→ **Provided text**
************
The Four Heavenly Kings of the Tokugawa (徳川四天王, Tokugawa-shitennō) is a Japanese sobriquet describing four highly effective samurai generals who fought on behalf of Tokugawa Ieyasu in Sengoku period. They were famous during their lifetimes as the four most fiercely loyal vassals of the Tokugawa clan in the early Edo period.

Each of those four generals was the founder of a cadet branch clan:
- Honda Tadakatsu of the Honda clan
- Ii Naomasa of the Ii clan
- Sakakibara Yasumasa of the Sakakibara clan
- Sakai Tadatsugu of the Sakai clan

==Fudai leaders==

Originally, the sobriquet did not exist during the Sengoku period, it first appeared in Arai Hakuseki work of Hankanfu in the Edo period. Regarding the subject figures of this grouping in 1586, according to "Sakakibara clan historical records", Ieyasu sent Honda Tadakatsu, Sakakibara Yasumasa, and Ii Naomasa as representatives to Kyoto, where the three of them were regarded as "Tokugawa Sanketsu" (Three great nobles of the Tokugawa). In following month, they were joined by Sakai Tadatsugu and were to accompany Ieyasu on his personal trip to Kyoto, where the four of them "became famous".

In 1894, Frederick Dickins recorded in English the existence of "four Tokugawa guardians" during Sengoku period, although he did not name these individuals.

=== Political aspects ===
After the peace negotiations between Tokugawa Ieyasu and Toyotomi Hideyoshi following the battle of Komaki and Nagakute, Tadatsugu, Naomasa, Tadakatsu, and Yasumasa gained fame in Kyoto.

All of the Tokugawa Shitennō possessed more than 10,000 koku (rice unit) as a Daimyo (provincial governor). Naomasa already possessed 120,000 koku, while Yasumasa and Tadakatsu respectively held domains worth 100,000 koku. However, Tadatsugu, who retired in 1588, had his successor Sakai Ietsugu only inherit a domain worth 37,000 koku. There are several theories regarding this:

- Shigeo Negishi, professor of history at Kokugakuin University, is of the opinion that the clear disparities between them were due to several factors: The first was due to deliberate political strategy by Ieyasu to strengthen control over his vassals after he relocated to the Kantō region by promoting the younger generations of loyal vassals, as he viewed that Yasumasa, Tadakatsu, and Naomasa were great assets for the future. The second reason was due to Tadatsugu himself being content with his relatively low stipend, as he already held a pivotal position as Fudai daimyō who had de facto control over the old loyalist clans of the Tokugawa originating from Higashi-Mikawa.
************
Write out the text on the Four Heavenly Kings of the Tokugawa word for word, starting at the words "Originally, the sobriquet" and ending after "name these individuals.". The listing that follows is not needed.

→ **Data to examine**
************
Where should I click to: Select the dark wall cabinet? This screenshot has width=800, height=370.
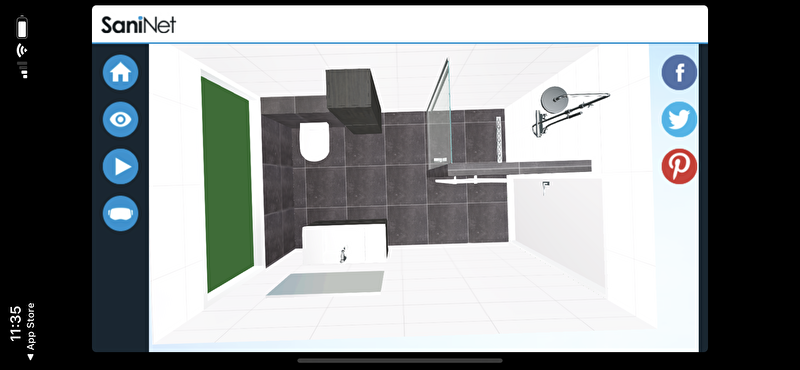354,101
************
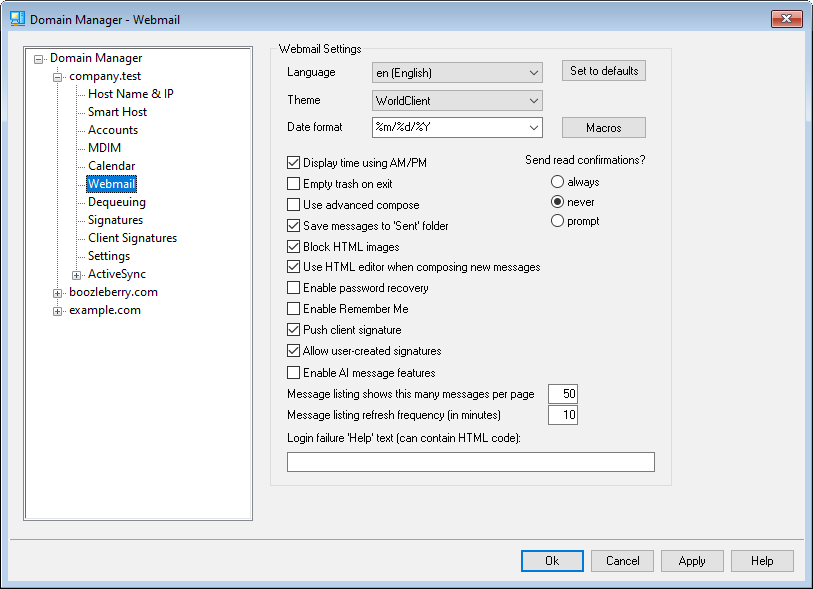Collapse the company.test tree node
************
→ **Exercise answer**
Originally, the sobriquet did not exist during the Sengoku period, it first appeared in Arai Hakuseki work of Hankanfu in the Edo period. Regarding the subject figures of this grouping in 1586, according to "Sakakibara clan historical records", Ieyasu sent Honda Tadakatsu, Sakakibara Yasumasa, and Ii Naomasa as representatives to Kyoto, where the three of them were regarded as "Tokugawa Sanketsu" (Three great nobles of the Tokugawa). In following month, they were joined by Sakai Tadatsugu and were to accompany Ieyasu on his personal trip to Kyoto, where the four of them "became famous".

In 1894, Frederick Dickins recorded in English the existence of "four Tokugawa guardians" during Sengoku period, although he did not name these individuals.